Even within the town of Leland sentiment began to shift in favor of retaining the docking facility. Michael Grosvenor, owner of Manitou Island Transit had worked hard over the years to manage the surge in ferry customers. He developed a series of remote parking lots and connected them to the dock via a shuttle service. The historic Fishtown area still thronged with people just before or after a ferry docking, but the bustling maritime scene was in keeping with the threshold experience of a genuine harbor. Leland merchants were uncomfortable with the sentiment that the docking should be removed because of traffic congestion. If Grosvenor, one of the few merchants to provide parking for his customers was driven from the town, what could other businesses expect in the future? Restaurants in particular were loath to see the ferry relocated from the town. Breakfast at the Bluebird had long been a tradition among visitors waiting to go over to the Manitous. "Like it or not," a town resident concluded, "Leland cannot and will not be excluded from Michigan's No.1 industry, tourism." In the end that was the conclusion reached by most observers. The Advisory Commission recommended the "no-build" option and in March 1985 Midwest Regional Director Charles Odegaard ordered the lakeshore to forego constructing a new facility. [67]

Conclusion

The period from 1978 to 1983 was a period of planning and controversy in which the most significant decisions were those which recommended taking no action at all. It was a period when the executive branch itself questioned the efficacy of federal environmental leadership.

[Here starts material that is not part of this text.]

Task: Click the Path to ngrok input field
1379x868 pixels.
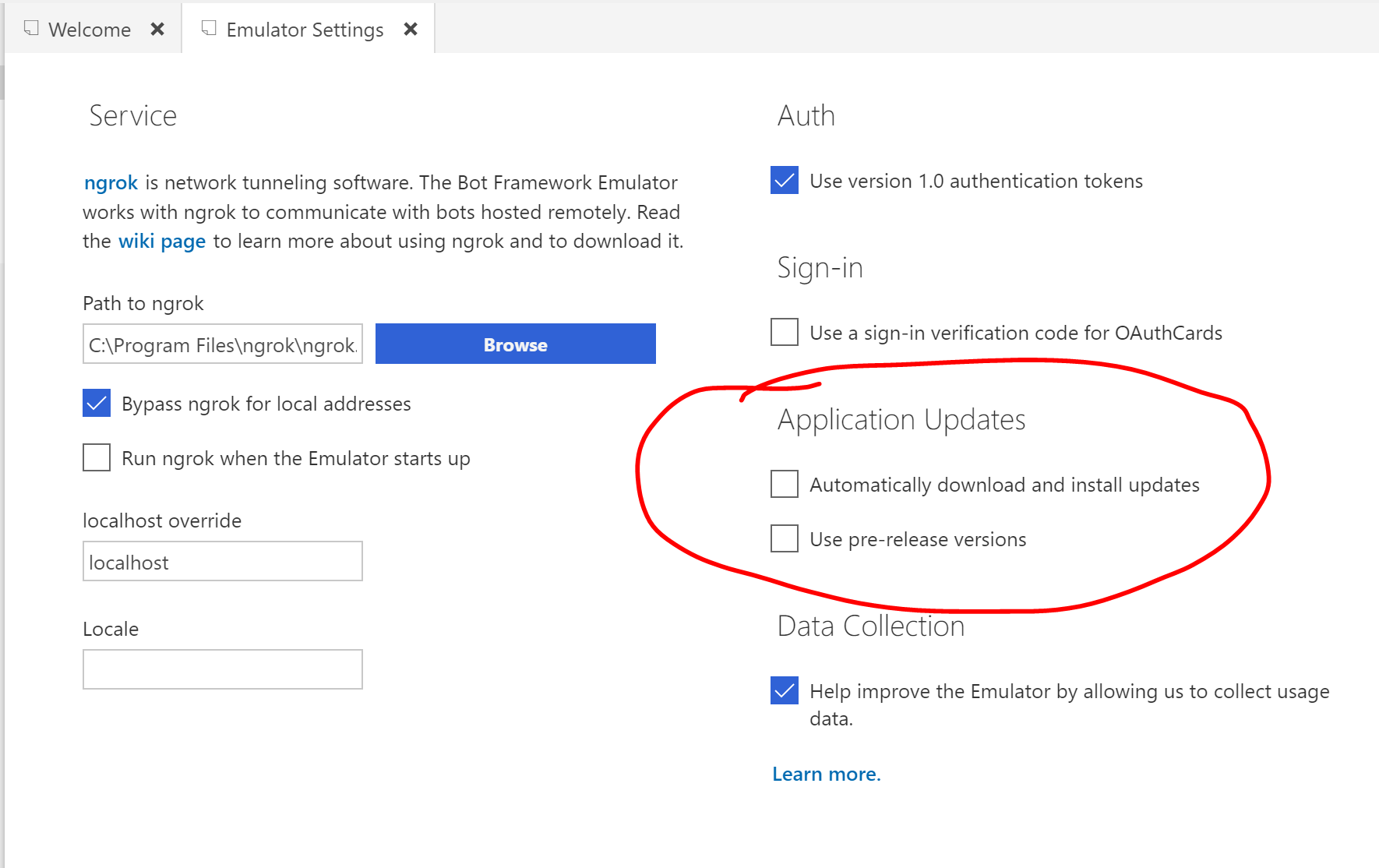Action: (x=222, y=344)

A significant portion of the lakeshore, the scenic highway around Glen Lake was removed from the park plan, but this fell far short of the heady "Reagan Revolution" rhetoric of returning the whole of Sleeping Bear to state control. Four and a half years were spent studying a possible site for a harbor, which upon reflection was not needed after all.

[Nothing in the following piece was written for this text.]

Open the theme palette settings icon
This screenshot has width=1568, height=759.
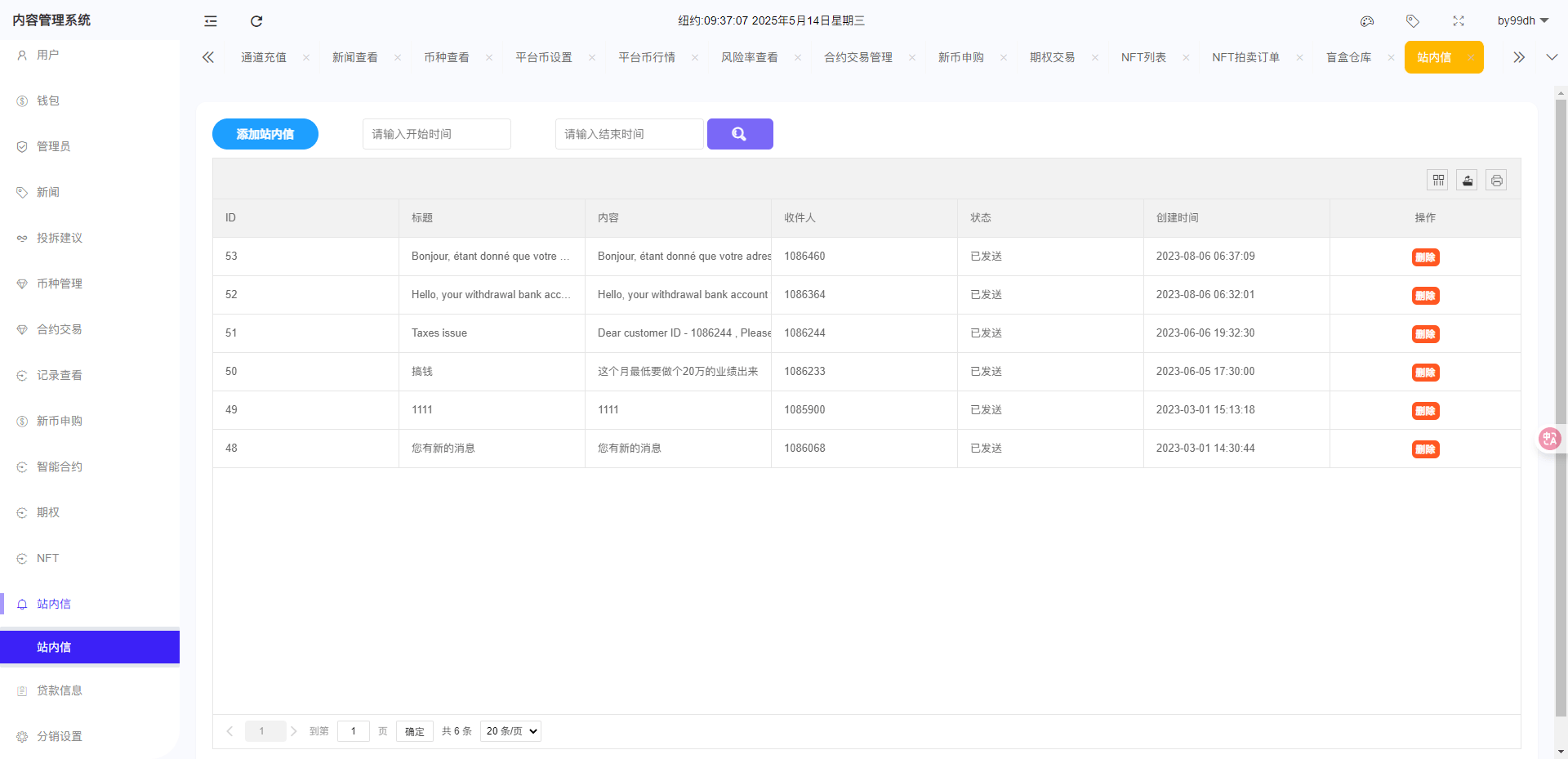click(x=1367, y=21)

What was produced at Sleeping Bear during this five-year transition period were plans; a General Management Plan, plans for new campgrounds, plans for a new park headquarters, plans to complete the land acquisition program, plans for a harbor that would never be built. The plans laid out the path by which the National Park Service would meet its mandate in northwest Michigan to serve the public's recreation needs and preserve a special environment. Perhaps more important than the plans themselves was the process by which the Sleeping Bear Dunes National Lakeshore was reimagined between 1978 and 1983. During these years Sleeping Bear evolved from being a new area to an established entity. The demise of the scenic drives compromised the vision of people like E. Genevieve Gillette who wished to see the lakeshore embody the entire geological history of the region's unique landscape. Also compromised were the aesthetics of graceful park drives and breathtaking viewsheds that New Deal-influenced planners like Allen T. Edmunds had seen as central to the park plan. These losses were the price for what was gained: a genuine, if always painful, engagement with the people of the Sleeping Bear area. The public turned the direction of National Park Service planning on the issue of the scenic drives. The service won acceptance for the special conservation areas within the defunct corridor. Through the park service's reluctant operation of a drag-line at the mouth of the Platte and Leland's wary embrace of the Manitou ferry dock, the habit of consultation and even cooperation was beginning to be learned.

Whether consultation between the local community and the lakeshore could be used to produce a better lakeshore or whether the long-term interests of the nation and the local interests of northwestern Michigan could be harmonized to preserve a treasured landscape, were the questions faced by the park service in the 1980s and 1990s.